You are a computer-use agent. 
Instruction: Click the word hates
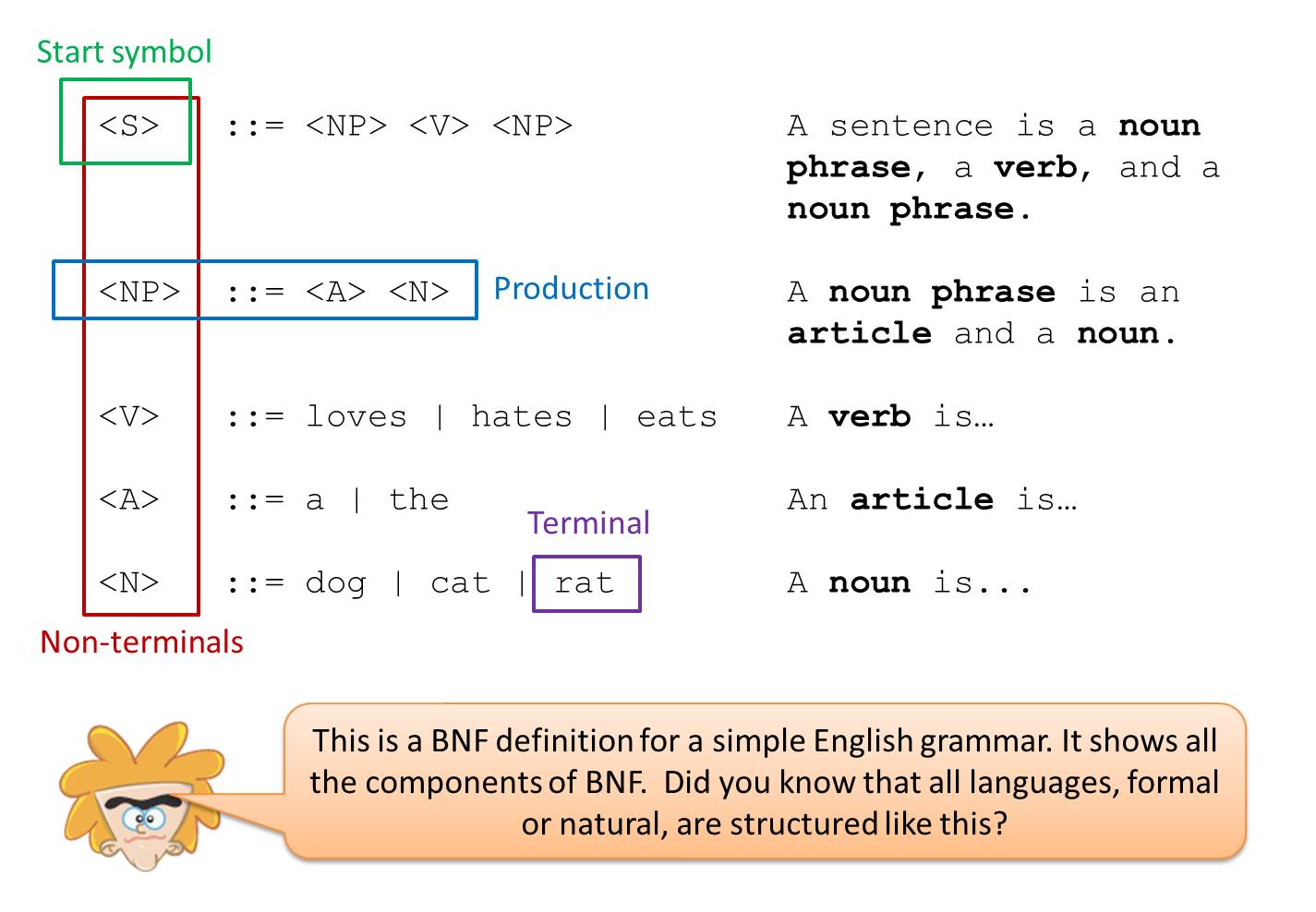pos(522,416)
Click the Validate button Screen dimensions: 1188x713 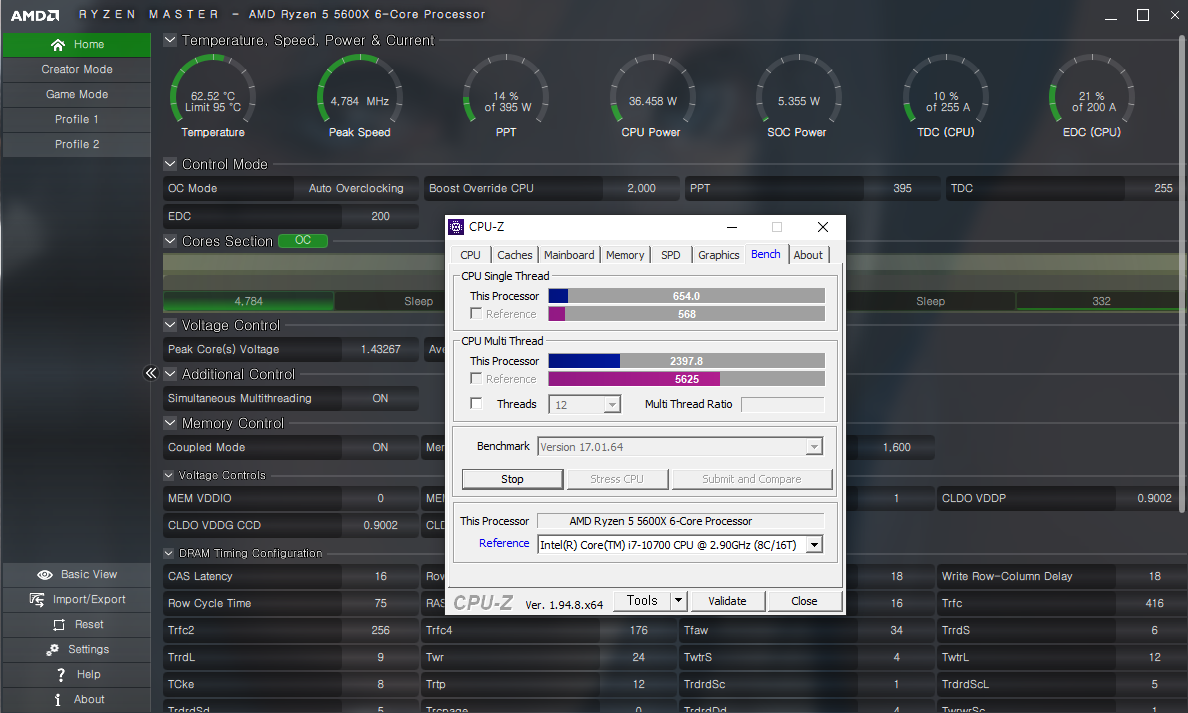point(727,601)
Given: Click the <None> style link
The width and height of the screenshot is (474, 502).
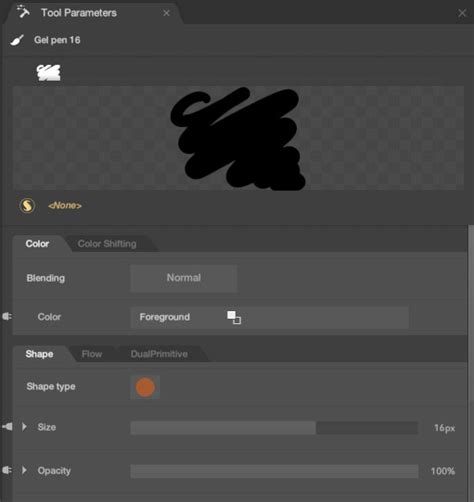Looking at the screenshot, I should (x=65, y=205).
===
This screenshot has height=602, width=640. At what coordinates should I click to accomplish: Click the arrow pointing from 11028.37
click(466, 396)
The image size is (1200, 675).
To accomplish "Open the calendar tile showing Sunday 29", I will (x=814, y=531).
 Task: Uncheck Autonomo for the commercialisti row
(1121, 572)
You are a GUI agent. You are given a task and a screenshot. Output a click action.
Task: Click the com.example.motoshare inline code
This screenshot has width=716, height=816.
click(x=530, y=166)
===
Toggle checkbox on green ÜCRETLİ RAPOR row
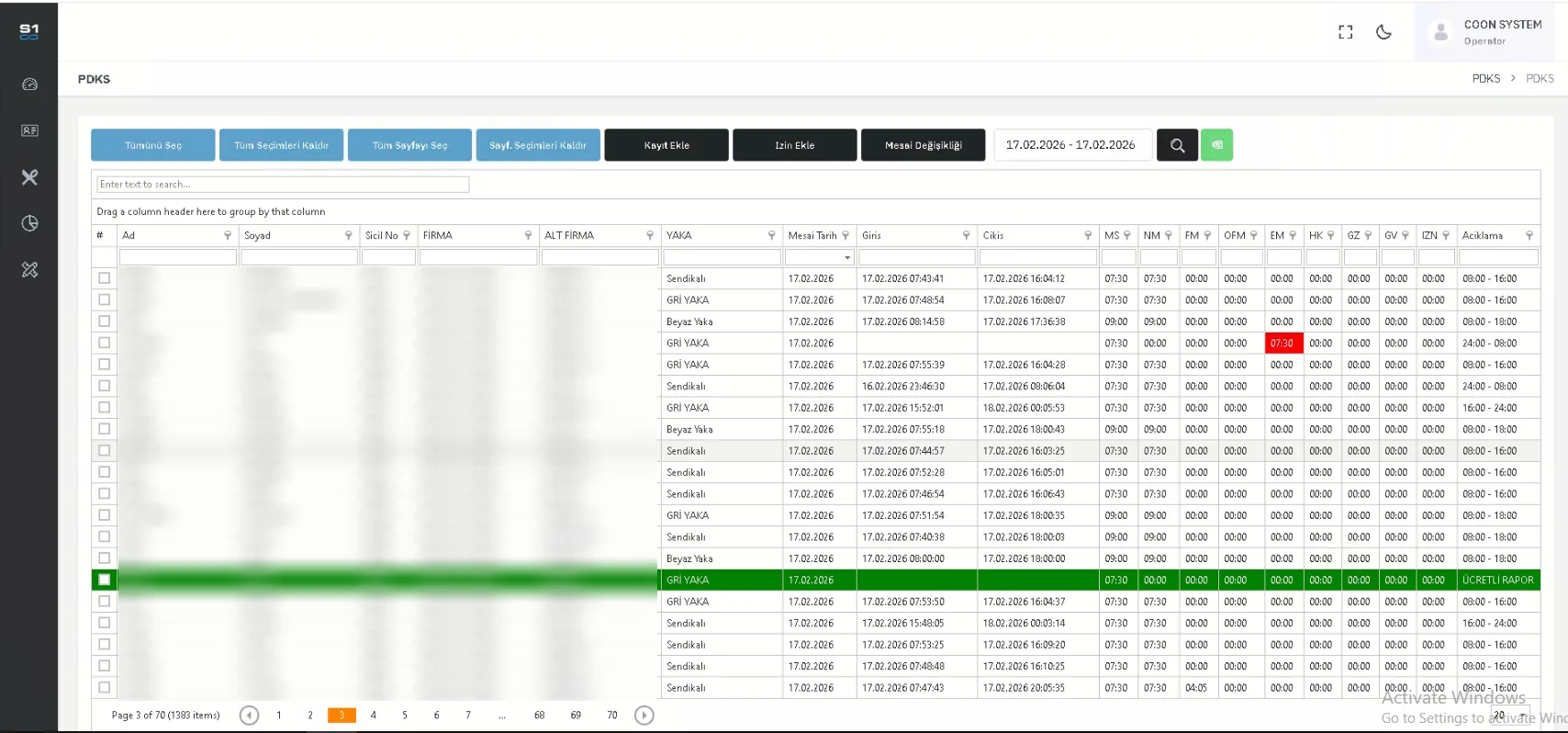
===
Work required: Set apart and copy each line of the records that holds the word "agent".

Answer to this exercise:
You are a computer-use agent. 
You are a GUI agent. You are given a task and a screenshot. Output a click action.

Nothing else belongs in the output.